December 30th, 2009 at 11:37 am
Your characters are rich and colorful. I found myself inside of the story watching the whole thing unfold. Jealousy is a powerful motivator. I felt the animosity between the two characters almost as though I were experiencing it myself. Any story that can bring me into the emotions of the characters is a good story. Great job!
December 30th, 2009 at 12:46 pm
Another brilliant story, Mickey! Loved it!
December 30th, 2009 at 12:49 pm
Nice way to start out the day. Good story, well written, thanks Mickey.
December 30th, 2009 at 4:05 pm
I liked this a lot. Crisp, clean prose, good characterization, and an engaging story. And the tense isn’t an issue since the time frame is set up front.
5 stars.
December 31st, 2009 at 9:03 am
Thanks a lot for the comments. I don’t normally write in first person/present tense, so this was a challenge. I feel honored to be among such great writers here. Thank you EDF for showcasing my work.

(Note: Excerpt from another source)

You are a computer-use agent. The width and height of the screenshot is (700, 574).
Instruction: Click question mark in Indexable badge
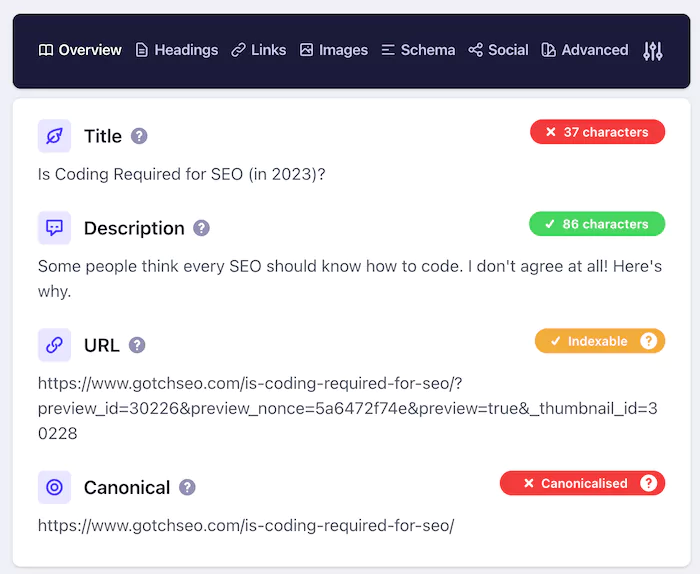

December 31st, 2009 at 10:04 am
Great story. I found myself a bit jolted at what seemed like a change in the language used by the characters. Word use like ‘vying’ for a spot and over-describing ‘distilling, selling and delivering’ rather than simply saying ‘I make my living bootlegging’. Just a little clean up work. Good job.
December 31st, 2009 at 2:39 pm
Nice work. I like the characters and development.
December 31st, 2009 at 2:42 pm
nicely done, Mick….I found myself enveloped by the imagry…..again, your writing reminded me of a short film…..happy new year, brother
December 31st, 2009 at 5:15 pm
Great characters, great story. I have to say to the guy that was put off by the year 1959, and the use of present tense, that he made no sense. Why can’t you write something present tense in another time? I believe this is more of a period piece than some old timer telling a story.
Again, great work, H.M. Hope to see more from you.
December 31st, 2009 at 8:00 pm
Bravo Mickey! Loved it from beginning to end. Your good guy is extremely likable, and your bad guy is extremely…not. Lol! Like so much flash fiction, it definitely has the potential to become a longer piece. Would love to see these characters develop more in book form. Great job!
January 1st, 2010 at 3:04 am
I saw a movie years ago, about a couple of amicable country rouges drivin house tom house , sellin their ‘shine. and this story just brought back the memories of that movie.
Brilliant read, I have no critisizings of it….
to me, it was a great piece, creating the images in my mind as I read…….
January 1st, 2010 at 2:31 pm
Hi Mickey
This is an interesting and well written story, and I like the setting. The finale is certainly final!
My one reservation about the story is that I was left with a lingering unanswered question – which is why did the protagonist take to a life of crime after the war?
January 1st, 2010 at 2:58 pm
I guess I would say to that…
Times were tough in south Missouri after the war and the need was there. I took it to be the protagonist was also an opportunist. A lot of men came back from the war and took to the shadier side of life. I also hoped the reader would infer that the community liked my guy a lot better than the Sheriff.
January 1st, 2010 at 5:25 pm
Mickey, I like the voice in this story and how it sounded as if he were recounting this story in a bar over beers. I also liked the flow, and the end made me physically nervous. I hope to read more from you!
January 11th, 2010 at 9:09 am
Solid story. Very well told.
February 2nd, 2010 at 9:07 pm
Nice short story-Look forward to reading more of your work.